Chi più della famiglia ha il potere di allargare concretamente gli orizzonti della cultura della vita nel mondo, dipingendo anche «il grigio dello spazio pubblico riempiendolo con i colori della fraternità, della  sensibilità sociale, della difesa delle persone fragili, della fede luminosa, della speranza attiva» (Al 184). Invece,  oggi «il narcisismo rende le persone incapaci di guardare al di là di sé stesse, dei propri desideri e necessità. Ma chi utilizza gli altri prima o poi finisce per essere utilizzato, manipolato e abbandonato con la stessa logica. È degno di nota il fatto che le rotture dei legami avvengono molte volte tra persone adulte che cercano una sorta di “autonomia” e rifiutano l’ideale di invecchiare insieme prendendosi cura l’uno dell’altro e sostenendosi» (Al 39). Di contro, la famiglia è l’unica che nel suo DNA ha insito in sé un incessante dinamismo di comunione che dovrebbe spingerla ad «accogliere con tanto amore le ragazze madri, i bambini senza genitori, le donne sole che devono portare avanti l’educazione dei loro figli, le persone con disabilità che richiedono molto affetto e vicinanza, i giovani che lottano contro una dipendenza, le persone non sposate, quelle separate o vedove che soffrono la solitudine, gli anziani e i malati che non ricevono l’appoggio dei loro figli, fino ad includere nel loro seno “persino i più disastrati nelle condotte della loro vita”» (Al 197). La famiglia è il luogo per antonomasia della cultura della vita perché è il luogo per eccellenza della presenza di Dio. Solo quando in ogni casa si riconoscerà questo binomio originario tra Dio e vita, il mondo sarà più umano e ogni uomo sarà sempre tutelato nella sua singolare dignità.

In Famiglia

Riflettiamo

  1. Ogni vita umana concepita è un dono sacro e inviolabile di Dio. Oggi, però, è sempre più diffusa la mentalità di assecondare il desiderio di avere il figlio ad ogni costo a tal punto da ricorrere con grande facilità a tutte quelle tecniche in continua evoluzione che consentono il concepimento a prescindere dal naturale atto coniugale. Ogni creatura umana, qualunque sia la sua modalità di concepimento, è sempre un dono di Dio. Stando così le cose, quale relazione esiste, allora, tra il dono di Dio della vita e il naturale atto coniugale?
  2. In che senso solo quando la famiglia si riconosce come luogo per eccellenza della presenza di Dio essa può diventare promotore della cultura della vita?

Viviamo

  1. Ogni famiglia ha insito in sé il dinamismo dell’accoglienza della vita in qualsiasi condizione si trovi, però non sempre questa indole viene messa in luce. Cosa fa da impedimento e cosa potrebbe essere di aiuto per una sua promozione?
  2. Quando i due coniugi sono in grado di accogliersi l’un l’altra nella totalità aprono il loro cuore a tutti. Che significa? Spiega concretamente magari raccontando esperienza

In Chiesa

Riflettiamo

  1. Spesso si pensa che la promozione della vita sia soltanto un qualcosa che riguarda la Chiesa con il suo apparato dottrinale e non alla base un diritto naturale ed inviolabile a prescindere da qualsiasi adesione religiosa o morale.
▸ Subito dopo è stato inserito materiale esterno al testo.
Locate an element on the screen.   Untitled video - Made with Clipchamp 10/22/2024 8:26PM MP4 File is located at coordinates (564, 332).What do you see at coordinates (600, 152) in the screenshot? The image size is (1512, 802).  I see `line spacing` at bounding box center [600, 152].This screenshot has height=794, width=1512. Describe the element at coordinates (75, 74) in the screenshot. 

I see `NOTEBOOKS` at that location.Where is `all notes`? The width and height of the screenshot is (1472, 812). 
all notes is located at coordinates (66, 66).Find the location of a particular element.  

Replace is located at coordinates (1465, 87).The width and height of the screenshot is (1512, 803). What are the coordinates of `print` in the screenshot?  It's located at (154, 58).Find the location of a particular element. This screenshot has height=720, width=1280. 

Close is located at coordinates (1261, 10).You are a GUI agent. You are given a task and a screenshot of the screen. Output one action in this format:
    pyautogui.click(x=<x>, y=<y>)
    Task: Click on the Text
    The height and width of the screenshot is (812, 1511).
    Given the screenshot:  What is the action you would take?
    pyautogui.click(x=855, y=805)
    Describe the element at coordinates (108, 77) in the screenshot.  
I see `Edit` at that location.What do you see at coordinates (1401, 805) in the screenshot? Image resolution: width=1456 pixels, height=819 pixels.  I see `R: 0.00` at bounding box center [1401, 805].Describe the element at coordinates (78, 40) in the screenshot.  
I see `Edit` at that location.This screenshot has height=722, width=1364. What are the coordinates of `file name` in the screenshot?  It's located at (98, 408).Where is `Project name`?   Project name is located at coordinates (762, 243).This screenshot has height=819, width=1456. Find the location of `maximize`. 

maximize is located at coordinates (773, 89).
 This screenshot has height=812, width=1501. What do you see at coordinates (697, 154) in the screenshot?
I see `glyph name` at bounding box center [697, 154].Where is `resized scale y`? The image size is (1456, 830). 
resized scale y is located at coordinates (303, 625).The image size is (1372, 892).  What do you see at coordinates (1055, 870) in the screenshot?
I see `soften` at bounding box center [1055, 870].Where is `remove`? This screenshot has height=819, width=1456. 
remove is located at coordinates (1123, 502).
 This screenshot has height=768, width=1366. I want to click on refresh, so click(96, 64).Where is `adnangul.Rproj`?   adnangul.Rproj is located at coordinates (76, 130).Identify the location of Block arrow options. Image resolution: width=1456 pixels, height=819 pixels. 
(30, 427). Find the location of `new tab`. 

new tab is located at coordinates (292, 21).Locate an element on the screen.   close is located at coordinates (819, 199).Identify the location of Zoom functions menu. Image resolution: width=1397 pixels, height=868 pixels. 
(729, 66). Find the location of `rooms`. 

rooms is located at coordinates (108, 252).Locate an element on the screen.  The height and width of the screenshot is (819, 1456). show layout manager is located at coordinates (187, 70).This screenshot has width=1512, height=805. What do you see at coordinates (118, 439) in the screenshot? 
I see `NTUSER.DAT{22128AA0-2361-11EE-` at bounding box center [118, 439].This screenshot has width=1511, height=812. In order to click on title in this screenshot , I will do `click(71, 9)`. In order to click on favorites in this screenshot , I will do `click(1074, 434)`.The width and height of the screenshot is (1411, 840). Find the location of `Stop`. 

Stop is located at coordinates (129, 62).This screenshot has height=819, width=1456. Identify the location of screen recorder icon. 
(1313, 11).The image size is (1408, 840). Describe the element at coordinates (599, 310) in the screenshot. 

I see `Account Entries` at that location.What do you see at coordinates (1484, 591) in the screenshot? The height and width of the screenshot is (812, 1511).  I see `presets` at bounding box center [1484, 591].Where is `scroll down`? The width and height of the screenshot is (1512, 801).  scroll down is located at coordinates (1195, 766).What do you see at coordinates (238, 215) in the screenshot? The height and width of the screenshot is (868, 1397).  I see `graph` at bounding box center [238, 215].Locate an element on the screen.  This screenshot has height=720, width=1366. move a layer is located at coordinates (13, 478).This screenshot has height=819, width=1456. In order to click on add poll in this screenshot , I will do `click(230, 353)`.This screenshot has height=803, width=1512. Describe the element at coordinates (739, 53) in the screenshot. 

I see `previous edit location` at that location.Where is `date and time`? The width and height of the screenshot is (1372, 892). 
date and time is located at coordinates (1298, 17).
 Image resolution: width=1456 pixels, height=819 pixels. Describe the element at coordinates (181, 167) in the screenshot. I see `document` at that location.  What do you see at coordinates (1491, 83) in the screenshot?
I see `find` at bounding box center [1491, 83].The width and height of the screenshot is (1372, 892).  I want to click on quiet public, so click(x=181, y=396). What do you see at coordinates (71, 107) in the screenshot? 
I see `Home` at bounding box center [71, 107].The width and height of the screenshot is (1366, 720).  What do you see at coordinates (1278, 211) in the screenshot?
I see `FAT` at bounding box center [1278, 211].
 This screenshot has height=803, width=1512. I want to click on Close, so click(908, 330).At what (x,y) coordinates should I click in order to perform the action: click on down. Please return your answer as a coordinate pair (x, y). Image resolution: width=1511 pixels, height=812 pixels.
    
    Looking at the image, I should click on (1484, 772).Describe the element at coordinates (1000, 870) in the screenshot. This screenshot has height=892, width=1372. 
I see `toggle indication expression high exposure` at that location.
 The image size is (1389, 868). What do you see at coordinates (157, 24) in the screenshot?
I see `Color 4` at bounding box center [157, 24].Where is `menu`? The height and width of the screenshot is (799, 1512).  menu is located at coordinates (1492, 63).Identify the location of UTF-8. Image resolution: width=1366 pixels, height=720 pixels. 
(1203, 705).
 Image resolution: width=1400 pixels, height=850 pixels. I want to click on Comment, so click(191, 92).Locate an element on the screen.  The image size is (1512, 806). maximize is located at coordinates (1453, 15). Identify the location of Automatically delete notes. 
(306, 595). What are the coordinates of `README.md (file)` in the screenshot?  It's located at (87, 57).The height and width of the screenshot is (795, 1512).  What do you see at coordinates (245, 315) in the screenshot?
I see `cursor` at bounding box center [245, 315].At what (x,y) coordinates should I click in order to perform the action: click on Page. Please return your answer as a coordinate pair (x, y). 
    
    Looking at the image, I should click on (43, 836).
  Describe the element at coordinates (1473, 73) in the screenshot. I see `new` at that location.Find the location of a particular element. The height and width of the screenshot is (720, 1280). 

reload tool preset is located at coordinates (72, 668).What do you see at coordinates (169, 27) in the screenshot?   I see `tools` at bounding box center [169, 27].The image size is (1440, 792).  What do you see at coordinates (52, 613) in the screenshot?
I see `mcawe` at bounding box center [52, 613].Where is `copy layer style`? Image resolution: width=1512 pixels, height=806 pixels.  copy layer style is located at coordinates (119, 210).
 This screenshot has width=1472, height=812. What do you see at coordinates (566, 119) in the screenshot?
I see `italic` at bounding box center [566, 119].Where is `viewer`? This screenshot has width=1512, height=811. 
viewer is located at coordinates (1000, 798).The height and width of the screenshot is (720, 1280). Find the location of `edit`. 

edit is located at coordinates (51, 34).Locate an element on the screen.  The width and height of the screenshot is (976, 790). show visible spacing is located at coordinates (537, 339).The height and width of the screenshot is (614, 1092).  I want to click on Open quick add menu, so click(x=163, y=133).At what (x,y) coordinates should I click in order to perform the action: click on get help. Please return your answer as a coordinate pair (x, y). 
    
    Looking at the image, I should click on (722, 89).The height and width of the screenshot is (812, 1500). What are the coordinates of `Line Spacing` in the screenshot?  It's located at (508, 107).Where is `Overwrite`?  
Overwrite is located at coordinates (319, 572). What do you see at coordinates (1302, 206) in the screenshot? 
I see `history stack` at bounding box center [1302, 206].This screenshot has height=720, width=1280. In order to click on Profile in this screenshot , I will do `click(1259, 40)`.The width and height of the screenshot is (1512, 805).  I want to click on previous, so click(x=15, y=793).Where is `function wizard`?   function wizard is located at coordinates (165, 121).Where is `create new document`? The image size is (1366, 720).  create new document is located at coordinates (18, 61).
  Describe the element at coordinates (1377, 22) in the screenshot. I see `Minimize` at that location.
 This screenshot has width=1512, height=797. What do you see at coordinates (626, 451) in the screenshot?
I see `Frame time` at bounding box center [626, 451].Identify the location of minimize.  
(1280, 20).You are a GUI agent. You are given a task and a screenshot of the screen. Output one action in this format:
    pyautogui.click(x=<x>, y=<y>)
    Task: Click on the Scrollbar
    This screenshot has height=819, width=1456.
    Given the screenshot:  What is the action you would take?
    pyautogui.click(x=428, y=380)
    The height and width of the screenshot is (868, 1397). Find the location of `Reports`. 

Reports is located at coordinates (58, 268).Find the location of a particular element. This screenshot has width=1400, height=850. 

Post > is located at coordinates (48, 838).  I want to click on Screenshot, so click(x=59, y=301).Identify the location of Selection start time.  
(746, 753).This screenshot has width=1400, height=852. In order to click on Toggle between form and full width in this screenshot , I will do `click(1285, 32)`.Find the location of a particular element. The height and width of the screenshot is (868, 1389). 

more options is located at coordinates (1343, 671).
Cosa la Chiesa potrebbe o dovrebbe fare per affermare il diritto sacro e inviolabile della vita a prescindere da tutto e da tutti?
  2. Il nesso originario e inscindibile tra amore e vita oggi sia fa sempre più debole fino ad essere messo in discussione. Quali gli errori? Quali le difficoltà? Quali le proposte.

Viviamo

  1. Non si può promuovere la cultura della vita senza la famiglia e la sua indole originaria dell’accoglienza. Cosa si potrebbe fare nella pastorale per mettere in moto questo circolo virtuoso?
  2. Quali proposte perché la Chiesa possa aiutare le famiglie a vivere la vera cultura della vita?